Frustrée de ne pas avoir pu visiter le Cap Vert, mais avec ce vent de sable qui bouche toute visibilité les visites ont moins d’intérêt.

A 14H15 Thierry lève l’ancre… et les problèmes techniques continuent : la patte de blocage du couvercle de la baille de mouillage est tordue et Thiery doit la redresser tandis que je tourne en rond dans la baie de Mindelo.

A 14H30 nous sortons de la baie et c’est parti pour plus de 2000 milles (près de 4000 km), cap à l’ouest ! Nous filons au grand largue sous génois, tribord amure (le vent vient de tribord et les voiles sont sur bâbord) avec 15 nœuds de vent et une petite houle de 2 mètres. Le temps est nuageux et la mer est grise ; il fait frais. A 17H je vais dormir un peu : en mer il faut anticiper sur les besoins de sommeil et profiter de chaque coup de fatigue pour aller dormir.

A la sortie du canal inter-îles l’effet venturi se fait sentir et le vent se lève brusquement à 25 nœuds, la mer se creuse et la houle croisée est vite désagréable. Le bateau lofe (remonte au vent) et Thierry prend un ris dans le génois (il réduit la surface de voilure). Il hisse la grand-voile arrière avec trois ris pour stabiliser le bateau. Ce faisant, un des bouts du lazy-jack casse, ce qui ne facilitera pas les choses pour affaler la voile.

Je prépare des pommes de terre rôties et une omelette. Au fur et à mesure que je cuisine la houle se creuse et ça remue de plus en plus. Lorsque c’est enfin prêt j’ai le mal de mer et ne peux quasiment rien avaler. Dommage pour moi, ça avait l’air bon ! Il faut que je vous explique ce que signifie « cuisiner » dans une mer agitée. D’abord il faut bien se caler pour ne pas être projetée à la première grosse vague. Notre cuisine est pour cela très pratique car c’est un couloir étroit et il suffit de s’adosser à la cloison du moteur pour être en sécurité. La gazinière est montée sur cardans et reste à peu près horizontale. Lorsqu’on ouvre un placard, selon le côté sur lequel le bateau gîte, il faut veiller à ne pas se prendre tout son contenu sur la tête : entrouvrir un peu la porte coulissante et passer la main à l’intérieur pour chercher l’objet désiré. Malgré les « grip » posés sur le plan de travail qui empêchent les choses de glisser, il arrive fréquemment que tout valse à la première  grosse vague. Il faut donc tenir tout ce qui est posé... malheureusement on n'a que deux mains. Bref, c’est du sport !

_Données fournies_

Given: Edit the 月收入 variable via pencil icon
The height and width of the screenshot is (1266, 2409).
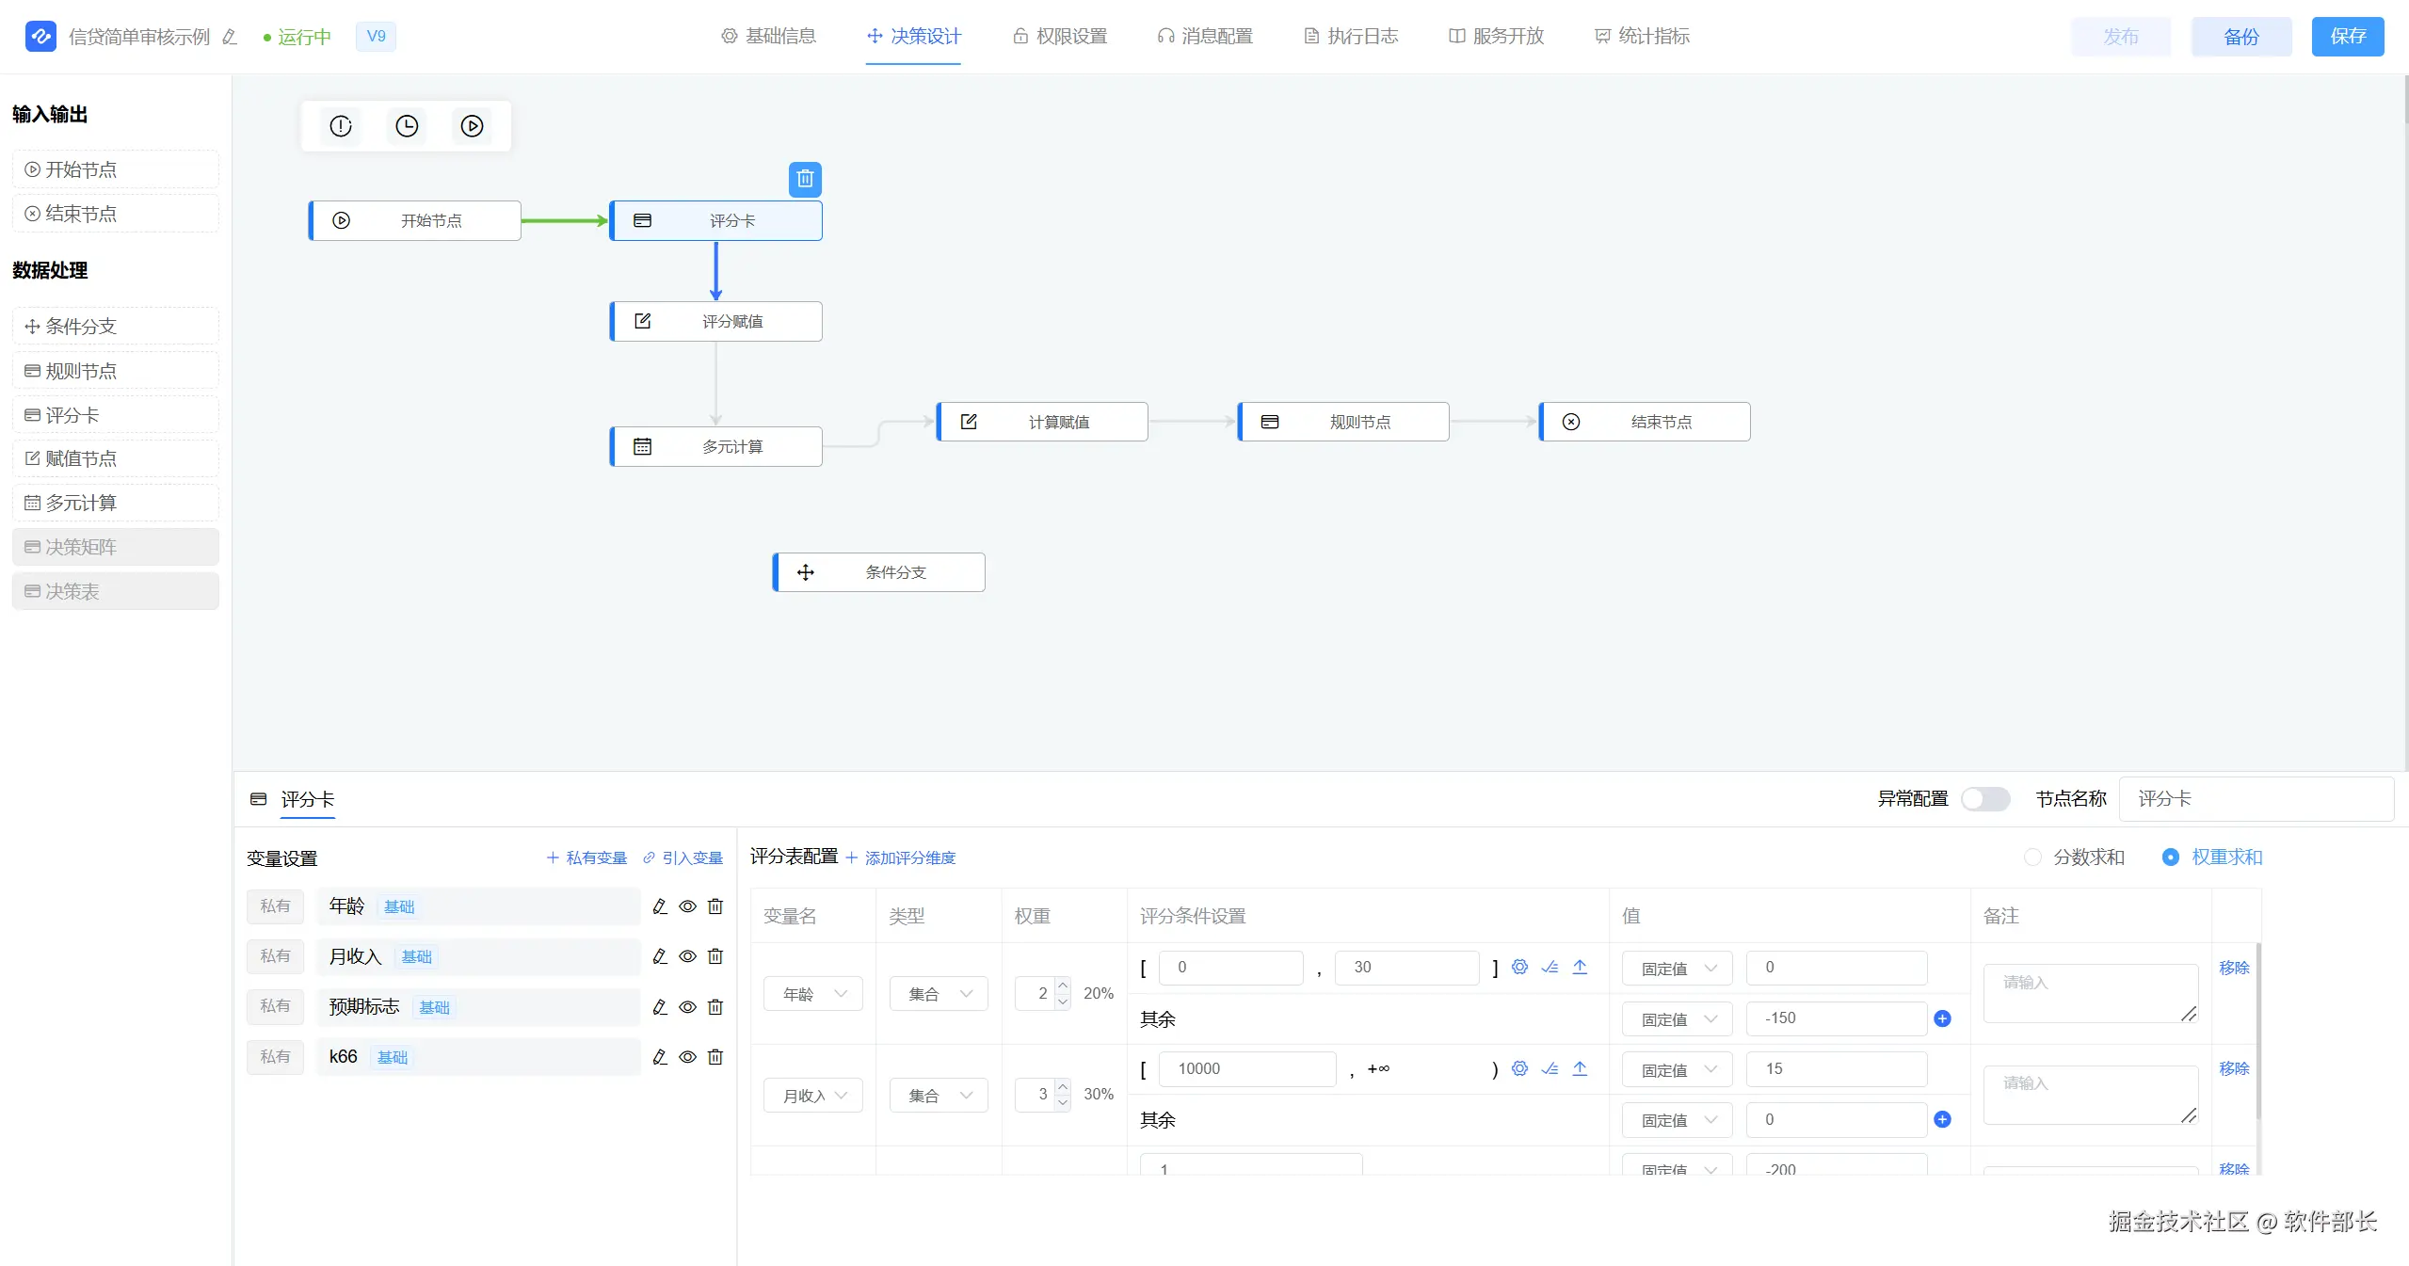Looking at the screenshot, I should tap(660, 956).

_Énoncé du problème A_
Recopiez, s'il vous plaît, le passage de l'extrait qui commence aux mots « Frustrée de ne » et s'arrête après « fatigue pour aller dormir. ».
_Énoncé du problème B_
D'après l'extrait, jusqu'à quelle vitesse le vent monte-t-il à la sortie du canal inter-îles ?
Pour répondre, appuyez-vous uniquement sur l'extrait.

_Corrigé de l'exercice A_
Frustrée de ne pas avoir pu visiter le Cap Vert, mais avec ce vent de sable qui bouche toute visibilité les visites ont moins d’intérêt.

A 14H15 Thierry lève l’ancre… et les problèmes techniques continuent : la patte de blocage du couvercle de la baille de mouillage est tordue et Thiery doit la redresser tandis que je tourne en rond dans la baie de Mindelo.

A 14H30 nous sortons de la baie et c’est parti pour plus de 2000 milles (près de 4000 km), cap à l’ouest ! Nous filons au grand largue sous génois, tribord amure (le vent vient de tribord et les voiles sont sur bâbord) avec 15 nœuds de vent et une petite houle de 2 mètres. Le temps est nuageux et la mer est grise ; il fait frais. A 17H je vais dormir un peu : en mer il faut anticiper sur les besoins de sommeil et profiter de chaque coup de fatigue pour aller dormir.

_Corrigé de l'exercice B_
Il monte brusquement à 25 nœuds.